The design of a surveillance system involves explicit choices about five dimensions: (1) what health events to monitor, (2) who reports (clinicians, laboratories, patients), (3) when reports are required (immediately, weekly, annually), (4) how data flow (paper, electronic, passive, active), and (5) how data are analyzed and disseminated. These choices determine a system's sensitivity, timeliness, simplicity, and cost.
Passive and Active Surveillance¶
Passive surveillance relies on health providers and laboratories to voluntarily report cases of specified conditions to health authorities. The reporting burden is on the reporter, not the surveillance system. Most notifiable disease surveillance in the United States is passive — providers submit reports through standard workflows, and state and local health departments aggregate and forward data to the CDC.
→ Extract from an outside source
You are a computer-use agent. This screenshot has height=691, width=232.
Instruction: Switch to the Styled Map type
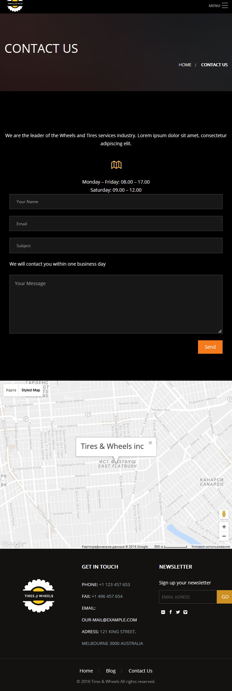tap(31, 390)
Passive surveillance is inexpensive and scalable to a national level, but systematically undercounts disease burden. Providers may not recognize reportable conditions, may be too busy to report, or may have no easy mechanism to do so. Ascertainment rates for passive surveillance of reportable conditions often fall below 50% of true cases.
Active surveillance has the surveillance system proactively searching for cases, rather than waiting for reports. This may involve regular telephone calls to healthcare providers, systematic review of hospital records, or active case-finding in communities. Active surveillance is more resource-intensive but substantially more complete. It is used when complete case ascertainment is critical — during outbreak investigations, for rare but serious conditions, and for evaluation of vaccination programs.
Sentinel, Syndromic, and Reportable Condition Surveillance¶
Sentinel surveillance uses a sample of strategically selected reporting sites (hospitals, clinics, laboratories) that provide detailed, high-quality data on a subset of cases, rather than trying to capture every case. The CDC's FluView system relies on a sentinel network of clinicians who report influenza-like illness (ILI) rates each week during flu season. Sentinel data sacrifice completeness for quality and speed.
Syndromic surveillance monitors pre-diagnosis clinical data — emergency department chief complaints, over-the-counter medication sales, nurse hotline calls, school absenteeism, or search engine query trends — to detect unusual health events before confirmed diagnoses are available. The BioSense Platform is the CDC's national syndromic surveillance system. Syndromic systems can detect unusual clustering of symptoms days before laboratory-confirmed cases appear, enabling faster outbreak response. Their primary challenge is low specificity: most unusual surges in "flu-like illness" are ordinary seasonal disease variation, not novel threats.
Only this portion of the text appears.